*Saved data entries*.
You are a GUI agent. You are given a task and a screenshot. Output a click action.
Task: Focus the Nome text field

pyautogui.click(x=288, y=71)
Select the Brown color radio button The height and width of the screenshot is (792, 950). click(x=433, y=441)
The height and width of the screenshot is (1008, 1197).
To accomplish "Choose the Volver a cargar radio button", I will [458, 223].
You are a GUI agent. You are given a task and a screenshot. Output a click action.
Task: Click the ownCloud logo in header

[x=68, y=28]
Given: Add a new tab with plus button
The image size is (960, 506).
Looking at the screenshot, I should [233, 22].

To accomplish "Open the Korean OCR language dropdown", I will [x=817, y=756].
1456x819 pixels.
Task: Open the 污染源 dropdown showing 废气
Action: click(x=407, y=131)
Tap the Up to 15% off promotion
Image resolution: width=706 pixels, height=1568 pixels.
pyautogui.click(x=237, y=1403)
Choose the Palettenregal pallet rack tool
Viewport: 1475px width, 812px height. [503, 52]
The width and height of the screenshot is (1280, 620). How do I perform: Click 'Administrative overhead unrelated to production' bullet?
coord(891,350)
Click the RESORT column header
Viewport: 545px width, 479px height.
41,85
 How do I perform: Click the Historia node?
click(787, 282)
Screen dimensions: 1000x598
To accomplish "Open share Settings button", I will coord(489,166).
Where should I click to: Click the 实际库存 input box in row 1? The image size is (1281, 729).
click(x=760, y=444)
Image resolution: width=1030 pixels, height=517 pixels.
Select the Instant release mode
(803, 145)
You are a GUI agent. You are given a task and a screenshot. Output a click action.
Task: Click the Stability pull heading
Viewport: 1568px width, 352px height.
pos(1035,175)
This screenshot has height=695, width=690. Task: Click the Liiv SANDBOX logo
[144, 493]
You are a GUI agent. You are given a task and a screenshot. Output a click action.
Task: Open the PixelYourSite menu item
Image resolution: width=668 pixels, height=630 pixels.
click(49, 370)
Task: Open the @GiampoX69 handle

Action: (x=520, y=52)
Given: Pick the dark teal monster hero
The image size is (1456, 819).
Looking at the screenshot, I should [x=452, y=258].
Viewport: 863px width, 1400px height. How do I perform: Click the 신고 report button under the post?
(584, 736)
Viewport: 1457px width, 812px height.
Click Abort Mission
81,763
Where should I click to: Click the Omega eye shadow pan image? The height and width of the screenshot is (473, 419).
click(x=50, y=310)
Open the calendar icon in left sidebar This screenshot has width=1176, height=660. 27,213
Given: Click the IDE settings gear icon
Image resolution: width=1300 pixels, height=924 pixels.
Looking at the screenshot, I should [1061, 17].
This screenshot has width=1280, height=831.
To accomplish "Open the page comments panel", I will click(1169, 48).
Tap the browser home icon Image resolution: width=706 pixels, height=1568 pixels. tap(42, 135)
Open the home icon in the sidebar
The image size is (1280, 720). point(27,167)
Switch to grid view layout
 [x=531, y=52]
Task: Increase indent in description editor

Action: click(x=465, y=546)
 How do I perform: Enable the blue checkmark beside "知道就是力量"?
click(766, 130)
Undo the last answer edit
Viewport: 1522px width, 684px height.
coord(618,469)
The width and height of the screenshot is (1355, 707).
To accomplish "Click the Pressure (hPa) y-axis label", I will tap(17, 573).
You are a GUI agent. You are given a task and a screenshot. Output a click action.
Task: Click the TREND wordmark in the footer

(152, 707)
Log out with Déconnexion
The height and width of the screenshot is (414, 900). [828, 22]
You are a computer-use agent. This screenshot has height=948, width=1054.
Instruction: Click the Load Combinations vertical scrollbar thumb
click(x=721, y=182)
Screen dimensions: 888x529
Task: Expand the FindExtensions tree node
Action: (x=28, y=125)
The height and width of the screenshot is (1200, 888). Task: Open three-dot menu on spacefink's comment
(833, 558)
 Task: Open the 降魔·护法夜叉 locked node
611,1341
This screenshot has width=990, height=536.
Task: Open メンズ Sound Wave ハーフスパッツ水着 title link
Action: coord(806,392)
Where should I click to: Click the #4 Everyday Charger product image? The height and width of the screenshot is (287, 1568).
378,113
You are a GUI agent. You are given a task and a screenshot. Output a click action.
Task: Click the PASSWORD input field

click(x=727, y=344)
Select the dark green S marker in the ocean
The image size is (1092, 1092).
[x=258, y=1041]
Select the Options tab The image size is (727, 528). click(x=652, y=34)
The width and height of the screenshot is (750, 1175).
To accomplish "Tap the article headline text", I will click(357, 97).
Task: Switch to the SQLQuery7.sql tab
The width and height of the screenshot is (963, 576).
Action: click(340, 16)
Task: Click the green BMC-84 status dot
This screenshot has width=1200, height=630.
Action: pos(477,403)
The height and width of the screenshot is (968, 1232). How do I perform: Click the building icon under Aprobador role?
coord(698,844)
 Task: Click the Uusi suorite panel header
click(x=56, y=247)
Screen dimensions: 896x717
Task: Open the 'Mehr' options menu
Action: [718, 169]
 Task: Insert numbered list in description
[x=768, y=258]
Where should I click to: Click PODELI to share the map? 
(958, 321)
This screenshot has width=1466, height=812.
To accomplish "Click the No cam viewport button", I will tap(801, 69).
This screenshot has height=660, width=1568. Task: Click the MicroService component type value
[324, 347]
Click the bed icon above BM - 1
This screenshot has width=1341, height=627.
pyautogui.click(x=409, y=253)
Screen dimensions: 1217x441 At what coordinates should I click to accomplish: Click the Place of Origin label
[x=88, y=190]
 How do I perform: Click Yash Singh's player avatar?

*The task*. Above are the records; from them, give again exactly the lines from the one containing "Viewport: 1457px width, 812px height." to the one containing "Open the calendar", both lines included, and nothing more.

*Written answer*.
Viewport: 1457px width, 812px height.
Click Abort Mission
81,763
Where should I click to: Click the Omega eye shadow pan image? The height and width of the screenshot is (473, 419).
click(x=50, y=310)
Open the calendar icon in left sidebar This screenshot has width=1176, height=660. 27,213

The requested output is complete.